Other-Power: Why self-mastery is self-defeating
David Brazier SUMMER 2014 tricycle
The logic of morality is often based on a wish, an assumption, or an aspiration toward self-mastery in service of a spiritual or worldly goal. Buddhists in the West, for instance, often present morality as the necessary basis for meditation, as a means of gaining a personal stability that allows one to practice beneficially. Another kind of moral logic is based on calculation. This might manifest as fear of retribution, whether in terms of karma or as sin against divine law, or, conversely, as hope for a reward. Even secular morality often has this attitude: if I am good to others when they need help, then I’m creating social capital for when I need help. Modern Western Buddhists often include in this kind of logic of morality a calculation about gaining happiness: if I am good to others, I create the conditions for my own mental well-being.
Pureland Buddhism has a different starting point. Pureland moral logic starts with the recognition that self-mastery sets the self against the self and thereby undermines the very thing it is attempting to do. Pureland instead aims to undermine the calculation involved in trying to master oneself. It does this by directing us to be grateful for the support of others for whatever good we are able to do. Our meritorious actions are only possible because of countless others who conspire unknowingly to guide us, help us, and create the conditions in which our typically confused and ambiguous efforts to do good don’t backfire on us. Pureland’s faith in other-power and nembutsu (keeping Buddha in mind) lays a basis for a radically different approach to spiritual practice than what many meditators bring to it. Let us, therefore, consider the possibility, whether or not one is a Pureland Buddhist, that Pureland ideas can reorient and enrich how we understand morality, resting it on a foundation that does not set the self against itself and that starts not from how we imagine we’d like to be but from how we actually are.
At the core of morality is morale; a person in good morale is less likely to act in an unprincipled manner. Morale is essentially a matter of faith, which is the mainspring of motivation. People do things that contribute to what they have faith in, be it a goal, an ideal, certain values, an institution, or some other base. Obviously, faith is not always positive. No doubt the Gestapo had faith in the supremacy of the Aryan race, for instance. Or as Dale Carnegie points out in the original self-help book How to Make Friends and Influence People, even Al Capone regarded himself as a good man who was simply implementing the values he believed in. This is all in line with basic Buddhist thinking that wickedness is mainly a matter of error. Acts that are akushala (mentally unskillful or unwholesome) rather than kushala (wholesome or skillful), to use the Indian terminology, are basically mistakes flowing from wrong belief rather than sins or disobedience to an overruling deity.
The Pali Buddhist texts contain repeated descriptions of sila, samadhi, and prajna. The moral guidelines (shila) precede descriptions of meditation (samadhi) that in turn precede descriptions of wisdom (prajna). It is common, therefore, to understand that morality is a foundation for meditation and that meditation is a foundation for wisdom. It is, however, also possible to read the causal relationship in the reverse direction, seeing morality as the surface level, dependent upon a rightly ordered mind, which in turn depends upon wisdom.

- WRITTEN REQUEST A: In the essay on Pureland Buddhism and morality, what does Pureland direct us to be grateful for?
- WRITTEN REQUEST B: Pick up the essay on Pureland Buddhism and morality after its final paragraph and carry it forward.

Entries for locating words and elements:
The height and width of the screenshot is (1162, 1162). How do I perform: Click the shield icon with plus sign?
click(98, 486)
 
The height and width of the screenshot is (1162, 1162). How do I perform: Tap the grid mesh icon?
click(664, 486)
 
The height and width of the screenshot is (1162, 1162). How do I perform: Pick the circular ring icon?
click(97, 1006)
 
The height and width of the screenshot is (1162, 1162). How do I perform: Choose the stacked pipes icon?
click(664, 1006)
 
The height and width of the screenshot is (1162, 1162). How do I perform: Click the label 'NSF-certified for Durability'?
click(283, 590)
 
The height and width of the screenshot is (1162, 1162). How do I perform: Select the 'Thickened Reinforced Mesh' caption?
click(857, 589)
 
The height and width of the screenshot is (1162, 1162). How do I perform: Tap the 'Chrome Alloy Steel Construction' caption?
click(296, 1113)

- WRITTEN RESPONSE A: The support of others for whatever good we are able to do.

- WRITTEN RESPONSE B:
Morality, then, is an outcome or consequence of a well-ordered mind, and such a mind is well-ordered because there is correct understanding of the true situation. It is not so much that morality leads to meditation and meditation to wisdom as that wisdom naturally leads to right-mindedness and that this, in turn, leads to the kind of behavior that even the uninitiated recognize as moral.
If wisdom is at the core of the Buddhist understanding of morality, what can we say about wisdom itself? In Buddhism, wisdom is closely related, on the one hand, to foresight and, on the other, to faith. (Foresight is, in fact, one implication of the word prajna.) Buddhas see the long term, which obviously has a good deal to do with morality. Immoral acts arise from unskillful intentions based on the kleshas (mental hindrances) of greed, hatred, and ignorance. Often, the harm brought by immoral acts comes only in the long run; many immoral acts have a short-term payoff. If they didn’t, no one would bother with them. Understanding the long-term consequences of our acts is a case of right orientation of mind leading naturally to rightly ordered behavior. As it says in the Dhammapada regarding our actions, “Mind is first. Mind made are they. If a person acts with a right mind, happiness clings to them like a shadow.” Faith and foresight go together, because to act on foresight is to act in faith. The Buddha prescribes a life of good faith.
Conceit says, “I can do this; I am a special case; I will not reap the consequences that others reap.” Wisdom says, “I cannot do this by my own power.”
The Buddhist notion of foresight is closely tied to the teaching of dependent origination, that everything arises in dependence on multiple causes and conditions. Things become possible only when the necessary conditions are in place, and right-mindedness and wisdom are necessary conditions for right behavior. The question is, therefore, how to understand this wisdom and right-mindedness. In East Asia, dependent origination underwent two distinctive and contrasting developments. One, deriving from the idealism of Yogacara philosophy, was the downplaying of the element of temporality. This ultimately led to the ideas about nonduality, interbeing, and non-arising that modern Western students of Mahayana are generally familiar with.
For East Asian Buddhist practitioners, however, it was the second development that had more impact. This was the transformation of dependent origination into other-power, a natural development from the Buddha’s first two teachings. The Buddha’s first teaching was on the eightfold path and the four noble truths, which can be described as essentially a distillation of dependent origination. His second teaching was on non-self, within which we find the repeating refrain “this is not me, this is not mine, this is not myself.” If forces are at work in our lives that are not oneself, then they are other.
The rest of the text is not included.